普段の水曜の夜は、会社近くのアスレチッククラブに寄ってから帰ることにしている。しかしこの夜はそんな気分でなくそのまま帰宅。山手線に乗り新宿まで。普段だったら、ここで同じホームにやってくる総武線に乗り換え。しかしこの夜の乗り継ぎは図ったように悪い。家までたどり着く電車が来るまでに10分近くある。まぁ普段だったら本でも読みながら待っているところだが、この日は何故か早く帰りたかったから、普段は決して乗らない中央線に乗り換え。ホームにあがるとオレンジの車体が見えた。今度はピッタリ発車時刻だ。

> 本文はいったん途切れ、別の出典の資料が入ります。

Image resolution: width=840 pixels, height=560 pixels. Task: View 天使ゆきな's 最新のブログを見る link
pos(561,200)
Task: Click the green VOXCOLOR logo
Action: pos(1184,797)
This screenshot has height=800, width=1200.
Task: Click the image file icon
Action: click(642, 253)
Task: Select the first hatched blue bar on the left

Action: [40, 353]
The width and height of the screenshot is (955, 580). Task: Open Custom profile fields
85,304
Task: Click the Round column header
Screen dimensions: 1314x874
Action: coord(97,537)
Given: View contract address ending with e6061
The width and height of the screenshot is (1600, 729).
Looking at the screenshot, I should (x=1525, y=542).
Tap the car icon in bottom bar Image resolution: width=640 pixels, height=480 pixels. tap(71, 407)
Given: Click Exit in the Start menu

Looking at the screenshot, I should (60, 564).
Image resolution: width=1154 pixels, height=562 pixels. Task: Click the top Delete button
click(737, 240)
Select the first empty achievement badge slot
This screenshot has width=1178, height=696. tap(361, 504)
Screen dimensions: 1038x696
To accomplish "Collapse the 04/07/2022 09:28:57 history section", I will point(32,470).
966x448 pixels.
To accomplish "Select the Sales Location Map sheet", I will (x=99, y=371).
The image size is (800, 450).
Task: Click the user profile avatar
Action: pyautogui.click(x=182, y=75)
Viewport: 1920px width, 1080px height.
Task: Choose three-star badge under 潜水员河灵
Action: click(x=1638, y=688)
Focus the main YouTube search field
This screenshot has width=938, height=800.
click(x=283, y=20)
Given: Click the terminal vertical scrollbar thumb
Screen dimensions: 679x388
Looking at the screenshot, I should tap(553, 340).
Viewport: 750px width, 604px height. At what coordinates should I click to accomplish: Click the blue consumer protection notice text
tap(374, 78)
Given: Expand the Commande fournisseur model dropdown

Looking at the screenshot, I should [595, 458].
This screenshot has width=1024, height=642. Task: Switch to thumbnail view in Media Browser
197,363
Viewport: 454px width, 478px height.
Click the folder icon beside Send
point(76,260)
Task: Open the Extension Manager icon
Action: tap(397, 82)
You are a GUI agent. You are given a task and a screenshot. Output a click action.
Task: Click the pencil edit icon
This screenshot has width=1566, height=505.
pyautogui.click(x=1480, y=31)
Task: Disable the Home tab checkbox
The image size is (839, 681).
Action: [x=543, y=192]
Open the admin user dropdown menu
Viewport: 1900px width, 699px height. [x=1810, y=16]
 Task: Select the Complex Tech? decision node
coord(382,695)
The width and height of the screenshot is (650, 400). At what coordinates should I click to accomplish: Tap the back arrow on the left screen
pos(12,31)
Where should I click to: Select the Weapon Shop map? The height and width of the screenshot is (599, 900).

そして自宅のある最寄り駅へ辿りつく。当たり前だが電車を降りる。すると多くの人が電車を降りて、僕の向かう階段方向を眺めている。僕は階段を下りなきゃいけないからそのまま進む。そして僕が目にしたのは、硬いコンクリートのホームに倒れ、頭から血を流している一人の男。まさに僕が乗ってきた電車に、何らかの理由で彼が突っ込んだ後だったのだ。痛かったんだろな。全く動いていない。動く気配がない。救急車は無駄だったに違いない。
自宅に戻るが、いたたまれない気持ちはどうしようもない。今度はどうしても体を動かしたくなり(生きてる実感が欲しかったのか?)、時間は遅かったが電車で一つ隣の街にあるアスレチッククラブへ向かう。つまり電車に乗らないといけないので駅へ向かう。
「電車と人が接触したため」中央線は電車遅延が発生。既に倒れていた男の姿はなく、事故現場は警察のじ実況検分中であった。JRの職員がホームに流れていたであろう鮮血を、バケツにくんだ水と竹箒で清掃していた。5月にしては冷たい風が吹き、屋根のあるホームの一部が濁った水でぬれている風景は、その直前の現場を目撃してしまった僕にはあまりに寒々しすぎた。
そして僕はジムが閉まるギリギリまで、色んな事を忘れるために汗を流すのだ。